Incluso en medio de la oscuridad más profunda, puede existir acuerdos que iluminen el camino hacia la paz. Así, en agosto de 1941, en medio del apogeo propio de la segunda guerra mundial y la geopolítica mundial configurándose a sangre y fuego, el primer ministro británico Winston Churchill y el presidente estadounidense Franklin Delano Roosevelt se reunieron en secreto a bordo de un buque que navegaba en el Atlántico Norte.

Es a propósito de ese encuentro que se redacta la Carta del Atlántico, un documento breve pero sólido y visionario para la época que, más allá del objetivo principal que constituía el de agrupar esfuerzos frente a otras potencias del Eje, se estableció principios novedosos en la política internacional en aquel momento. Aquellas líneas firmadas trazaron el concepto moderno de “derechos humanos” que apenas se pensaba, convirtiéndose así en la semilla de un nuevo orden internacional que germinó en la fundación de la ONU, y poco tiempo después, en la Declaración Universal de los Derechos Humanos.

- **TAREA BREVE**
Sigue escribiendo el texto sobre la Carta del Atlántico a partir de su última oración. El material que viene a continuación proviene de otra fuente.

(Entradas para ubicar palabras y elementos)
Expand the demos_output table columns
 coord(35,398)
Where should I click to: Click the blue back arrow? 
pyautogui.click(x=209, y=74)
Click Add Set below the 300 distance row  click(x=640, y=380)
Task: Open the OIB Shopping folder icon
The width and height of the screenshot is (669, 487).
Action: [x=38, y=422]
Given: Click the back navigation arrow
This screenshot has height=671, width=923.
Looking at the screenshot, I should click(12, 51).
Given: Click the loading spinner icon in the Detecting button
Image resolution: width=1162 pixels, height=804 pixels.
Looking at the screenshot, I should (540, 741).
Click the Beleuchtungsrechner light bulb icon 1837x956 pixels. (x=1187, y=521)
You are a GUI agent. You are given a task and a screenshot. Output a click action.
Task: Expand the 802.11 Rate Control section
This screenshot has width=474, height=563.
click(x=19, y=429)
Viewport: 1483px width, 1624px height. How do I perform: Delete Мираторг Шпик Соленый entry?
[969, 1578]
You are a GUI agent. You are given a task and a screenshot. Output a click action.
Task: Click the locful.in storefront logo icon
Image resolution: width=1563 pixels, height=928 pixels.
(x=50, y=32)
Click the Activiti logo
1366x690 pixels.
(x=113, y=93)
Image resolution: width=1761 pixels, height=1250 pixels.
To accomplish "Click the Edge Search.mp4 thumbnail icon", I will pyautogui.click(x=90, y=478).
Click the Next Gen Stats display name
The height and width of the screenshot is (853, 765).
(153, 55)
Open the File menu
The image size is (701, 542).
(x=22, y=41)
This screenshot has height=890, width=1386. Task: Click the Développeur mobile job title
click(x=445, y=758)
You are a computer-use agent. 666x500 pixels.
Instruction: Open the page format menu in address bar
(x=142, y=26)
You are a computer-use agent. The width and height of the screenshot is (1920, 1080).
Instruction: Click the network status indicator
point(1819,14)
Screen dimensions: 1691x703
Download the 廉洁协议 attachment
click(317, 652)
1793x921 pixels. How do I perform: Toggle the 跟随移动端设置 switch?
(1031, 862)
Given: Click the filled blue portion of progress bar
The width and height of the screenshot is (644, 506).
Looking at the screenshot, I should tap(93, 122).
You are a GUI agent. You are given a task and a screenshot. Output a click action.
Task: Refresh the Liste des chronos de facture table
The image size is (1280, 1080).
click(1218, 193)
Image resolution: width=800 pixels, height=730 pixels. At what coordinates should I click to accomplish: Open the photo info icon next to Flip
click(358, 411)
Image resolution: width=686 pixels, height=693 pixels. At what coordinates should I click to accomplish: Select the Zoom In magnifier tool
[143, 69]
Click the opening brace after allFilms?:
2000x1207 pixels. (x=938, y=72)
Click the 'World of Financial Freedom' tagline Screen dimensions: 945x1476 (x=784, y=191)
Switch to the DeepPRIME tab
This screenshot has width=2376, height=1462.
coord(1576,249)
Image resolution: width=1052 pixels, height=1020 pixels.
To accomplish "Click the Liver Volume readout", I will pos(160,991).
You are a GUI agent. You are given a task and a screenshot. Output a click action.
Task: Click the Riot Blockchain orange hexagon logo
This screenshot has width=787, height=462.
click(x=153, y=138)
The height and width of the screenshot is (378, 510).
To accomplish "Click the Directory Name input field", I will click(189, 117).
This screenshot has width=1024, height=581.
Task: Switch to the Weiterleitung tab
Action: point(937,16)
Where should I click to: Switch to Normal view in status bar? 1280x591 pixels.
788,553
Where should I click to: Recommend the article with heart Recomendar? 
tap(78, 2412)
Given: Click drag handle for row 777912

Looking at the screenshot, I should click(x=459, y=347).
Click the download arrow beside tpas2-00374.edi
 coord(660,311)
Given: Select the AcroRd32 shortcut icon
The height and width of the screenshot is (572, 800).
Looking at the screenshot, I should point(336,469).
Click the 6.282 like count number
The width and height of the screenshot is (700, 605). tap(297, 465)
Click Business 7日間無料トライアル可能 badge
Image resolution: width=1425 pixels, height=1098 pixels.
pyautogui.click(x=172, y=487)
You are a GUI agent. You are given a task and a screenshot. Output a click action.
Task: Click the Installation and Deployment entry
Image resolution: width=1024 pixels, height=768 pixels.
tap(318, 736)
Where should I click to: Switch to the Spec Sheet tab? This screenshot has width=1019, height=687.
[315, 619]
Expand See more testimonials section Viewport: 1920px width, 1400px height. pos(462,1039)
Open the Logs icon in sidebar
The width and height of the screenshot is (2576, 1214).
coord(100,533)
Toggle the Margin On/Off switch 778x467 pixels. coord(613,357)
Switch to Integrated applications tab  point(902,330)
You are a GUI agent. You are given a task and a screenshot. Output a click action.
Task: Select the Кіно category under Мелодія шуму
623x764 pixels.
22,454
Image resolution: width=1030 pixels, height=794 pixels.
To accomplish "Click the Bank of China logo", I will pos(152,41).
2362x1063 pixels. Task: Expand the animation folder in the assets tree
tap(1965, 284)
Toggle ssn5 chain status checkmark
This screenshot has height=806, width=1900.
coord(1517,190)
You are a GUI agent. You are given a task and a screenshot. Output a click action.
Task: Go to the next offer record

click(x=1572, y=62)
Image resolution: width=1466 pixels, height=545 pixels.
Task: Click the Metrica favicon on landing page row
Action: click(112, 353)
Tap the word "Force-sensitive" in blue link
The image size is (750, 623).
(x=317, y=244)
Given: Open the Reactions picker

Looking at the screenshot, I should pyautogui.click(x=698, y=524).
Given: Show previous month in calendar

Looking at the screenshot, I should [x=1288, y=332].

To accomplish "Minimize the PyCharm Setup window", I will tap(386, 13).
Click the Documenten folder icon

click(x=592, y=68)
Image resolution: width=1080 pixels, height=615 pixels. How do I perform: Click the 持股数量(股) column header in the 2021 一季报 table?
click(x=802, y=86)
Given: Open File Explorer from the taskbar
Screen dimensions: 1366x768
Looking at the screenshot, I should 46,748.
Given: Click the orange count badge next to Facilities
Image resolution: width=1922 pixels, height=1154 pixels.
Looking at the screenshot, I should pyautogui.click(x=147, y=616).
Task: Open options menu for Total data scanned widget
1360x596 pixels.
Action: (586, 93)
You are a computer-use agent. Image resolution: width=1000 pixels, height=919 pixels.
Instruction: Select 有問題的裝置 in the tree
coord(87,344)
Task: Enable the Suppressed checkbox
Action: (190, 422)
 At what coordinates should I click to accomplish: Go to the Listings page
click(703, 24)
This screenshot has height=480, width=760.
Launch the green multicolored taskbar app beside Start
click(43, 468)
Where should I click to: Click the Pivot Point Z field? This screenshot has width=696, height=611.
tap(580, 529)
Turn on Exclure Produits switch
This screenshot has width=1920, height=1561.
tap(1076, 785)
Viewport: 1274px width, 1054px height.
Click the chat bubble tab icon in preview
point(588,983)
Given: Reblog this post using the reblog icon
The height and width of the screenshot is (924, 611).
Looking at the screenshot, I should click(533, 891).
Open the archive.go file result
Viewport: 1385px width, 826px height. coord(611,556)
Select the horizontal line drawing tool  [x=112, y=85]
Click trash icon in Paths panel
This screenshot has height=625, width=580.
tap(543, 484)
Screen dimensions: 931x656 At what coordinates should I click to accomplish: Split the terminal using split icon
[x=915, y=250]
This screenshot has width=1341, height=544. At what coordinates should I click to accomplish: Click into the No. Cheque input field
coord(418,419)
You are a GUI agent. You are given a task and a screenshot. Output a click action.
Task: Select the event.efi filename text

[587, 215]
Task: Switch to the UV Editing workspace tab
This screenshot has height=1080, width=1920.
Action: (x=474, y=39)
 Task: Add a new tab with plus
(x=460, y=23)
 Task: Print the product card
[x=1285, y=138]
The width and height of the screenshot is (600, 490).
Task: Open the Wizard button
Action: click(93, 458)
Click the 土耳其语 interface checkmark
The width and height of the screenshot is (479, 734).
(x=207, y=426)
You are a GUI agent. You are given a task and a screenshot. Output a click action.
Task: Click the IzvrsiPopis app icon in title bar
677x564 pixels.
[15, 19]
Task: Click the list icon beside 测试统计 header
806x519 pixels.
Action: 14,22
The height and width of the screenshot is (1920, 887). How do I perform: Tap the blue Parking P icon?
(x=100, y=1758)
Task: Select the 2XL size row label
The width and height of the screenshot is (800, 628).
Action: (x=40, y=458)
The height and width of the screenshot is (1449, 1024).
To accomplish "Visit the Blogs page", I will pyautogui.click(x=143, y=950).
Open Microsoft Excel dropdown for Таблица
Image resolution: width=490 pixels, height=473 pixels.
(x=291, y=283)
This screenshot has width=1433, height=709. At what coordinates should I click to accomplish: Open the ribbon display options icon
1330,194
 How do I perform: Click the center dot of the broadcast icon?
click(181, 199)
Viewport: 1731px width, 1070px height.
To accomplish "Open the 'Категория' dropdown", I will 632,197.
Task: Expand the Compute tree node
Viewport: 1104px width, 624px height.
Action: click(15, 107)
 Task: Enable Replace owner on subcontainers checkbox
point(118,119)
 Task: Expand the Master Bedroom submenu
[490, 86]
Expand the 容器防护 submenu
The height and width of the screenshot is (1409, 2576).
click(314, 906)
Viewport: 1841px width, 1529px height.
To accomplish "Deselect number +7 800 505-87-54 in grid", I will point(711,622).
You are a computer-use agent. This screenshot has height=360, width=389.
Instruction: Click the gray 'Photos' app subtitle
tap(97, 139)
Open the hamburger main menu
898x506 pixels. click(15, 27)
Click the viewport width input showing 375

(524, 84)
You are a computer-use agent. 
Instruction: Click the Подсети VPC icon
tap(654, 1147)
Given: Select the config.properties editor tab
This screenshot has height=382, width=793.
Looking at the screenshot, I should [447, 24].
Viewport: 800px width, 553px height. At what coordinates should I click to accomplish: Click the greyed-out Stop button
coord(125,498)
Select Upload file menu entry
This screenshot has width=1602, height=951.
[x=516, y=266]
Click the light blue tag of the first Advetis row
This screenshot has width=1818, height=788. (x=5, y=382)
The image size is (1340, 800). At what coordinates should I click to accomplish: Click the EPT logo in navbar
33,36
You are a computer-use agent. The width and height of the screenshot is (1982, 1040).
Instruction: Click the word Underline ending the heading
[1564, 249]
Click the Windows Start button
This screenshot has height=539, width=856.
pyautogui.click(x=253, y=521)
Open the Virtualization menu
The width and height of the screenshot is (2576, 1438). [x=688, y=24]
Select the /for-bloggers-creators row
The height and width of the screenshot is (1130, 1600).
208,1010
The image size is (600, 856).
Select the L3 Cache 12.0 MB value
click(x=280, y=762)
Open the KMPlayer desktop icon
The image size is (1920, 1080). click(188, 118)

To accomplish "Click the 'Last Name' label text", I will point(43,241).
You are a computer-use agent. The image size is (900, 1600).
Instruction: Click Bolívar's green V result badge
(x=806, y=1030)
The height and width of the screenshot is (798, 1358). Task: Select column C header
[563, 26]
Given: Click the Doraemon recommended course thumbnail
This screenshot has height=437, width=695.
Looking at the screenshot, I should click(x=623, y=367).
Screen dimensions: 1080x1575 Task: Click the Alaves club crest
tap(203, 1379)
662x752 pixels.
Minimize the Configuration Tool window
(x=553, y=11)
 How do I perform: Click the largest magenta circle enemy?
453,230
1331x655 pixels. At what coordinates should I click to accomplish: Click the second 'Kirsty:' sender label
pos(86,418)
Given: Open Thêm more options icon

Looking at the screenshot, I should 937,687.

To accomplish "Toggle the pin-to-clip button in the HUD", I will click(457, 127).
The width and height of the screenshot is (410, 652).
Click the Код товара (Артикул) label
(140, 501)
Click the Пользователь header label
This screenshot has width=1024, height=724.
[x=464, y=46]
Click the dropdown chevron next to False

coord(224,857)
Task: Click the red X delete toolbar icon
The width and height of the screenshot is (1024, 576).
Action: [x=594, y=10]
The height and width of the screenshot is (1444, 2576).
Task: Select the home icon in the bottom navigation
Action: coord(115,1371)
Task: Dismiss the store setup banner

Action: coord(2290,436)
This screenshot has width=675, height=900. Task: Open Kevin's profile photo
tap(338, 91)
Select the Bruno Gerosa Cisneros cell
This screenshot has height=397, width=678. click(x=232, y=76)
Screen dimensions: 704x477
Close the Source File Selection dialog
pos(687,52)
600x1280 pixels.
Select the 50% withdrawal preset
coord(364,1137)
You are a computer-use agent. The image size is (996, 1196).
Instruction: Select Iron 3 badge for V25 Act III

- **RESPUESTA**
Un pasto en medio del caos: el origen en contexto de la Carta del Atlántico:

Para agosto de 1941, el mundo se encontraba sumido en la guerra. Dado ese panorama, la balanza del conflicto se inclinaba a favor de la Alemania nazi, además, gran parte del continente europeo sufría las consecuencias de la invasión fascista desde junio del mismo año, al mismo tiempo que Reino Unido resistía prácticamente solo en el frente occidental. Asimismo, si bien Estados Unidos aún no había ingresado formalmente a la guerra, ya que ello se daría posteriormente al ataque a Pearl Harbor en diciembre, su presidente Franklin D. Roosevelt ya había iniciado en ese momento a brindar colaboración en materia logística y económica al Reino Unido.

Dadas las circunstancias, Roosevelt y Churchill se vieron forzados a reaccionar con la mayor rapidez posible, por lo que sostuvieron un encuentro confidencial de cuatro días de duración en aguas internacionales, en específico, en el Atlántico Norte, cerca de la isla de Terranova. De ahí que, la reunión sostenida fue cuidadosamente planificada, pues lo último que se deseaba era la interpretación alarmista de una posible entrada de Estados Unidos a la guerra o anticipar a los países enemigos sobre sus planes.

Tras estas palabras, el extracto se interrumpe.